Annual costs, which are inflation-adjusted using the consumer price index, typically reached the tens of billions in the 1990s and rose to a high of US$182.7b last year.

That is not entirely a function of changes in weather extremes.

As more people and businesses move into areas that are prone to floods and wildfire, more property is vulnerable to damage.

Smith said that while those factors might complicate the analysis, there is a common explanation for disaster data trends: “The rise in damage relates to human activities”.

Climate change, the result of humans’ burning of fossil fuels, is linked to an increase in some types of extreme weather.

Warm oceans are allowing hurricanes to intensify more rapidly. Warm air is capable of carrying heavier amounts of moisture, which is raining down faster and causing extreme flooding. And heat and droughts are drying out vegetation, creating fuel for wildfires.

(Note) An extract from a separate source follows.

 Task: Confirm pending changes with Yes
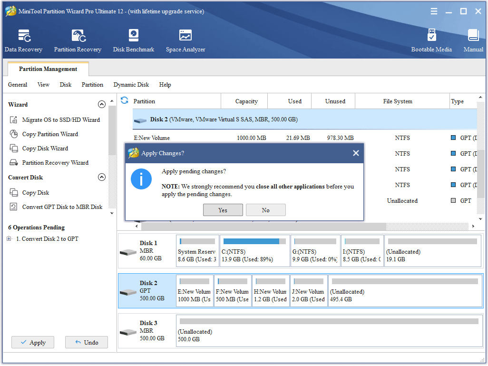(x=223, y=210)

Andrew Rumbach, a senior fellow at the Urban Institute who studies climate change’s effects on communities, said the database serves as a powerful signal of both changing weather extremes and “decision-making that is costing us a lot of money”.

The billion-dollar disaster list “has been one of the most effective bridges to the public communicating the increasing costs of disasters”, Rumbach said. “It’s a really powerful tool for communicating to the public this trend we see.”

Damage from the Los Angeles wildfires exceeded US$60b, the Climate Central report found.

That was nearly twice as costly as fires that burned through Northern California, including the town of Paradise, in 2018.

Severe storms — which brought tornadoes, hail and floods to much of the country — accounted for the rest of the nationwide damage, which totalled US$101.4b between January and June, according to the database.

A tornado outbreak on March 14-16 that struck the central and southern US caused $10.6b in damage.

Smith said Climate Central plans to update the database in January with all of the 2025 data.

Researchers are already evaluating one candidate for potential inclusion on the list: the July 4 floods that struck central Texas, killing at least 136 people.

At the same time, it has been an unexpectedly quiet Atlantic hurricane season.

If the US makes it past November without landfall by a tropical storm or hurricane, it may mean a relative break from an otherwise harrowing stretch.

Four of the five most costly disaster seasons have occurred since 2017, according to Smith.

The fifth? It was 2005, a year of historic damage from Hurricanes Katrina, Rita and Wilma.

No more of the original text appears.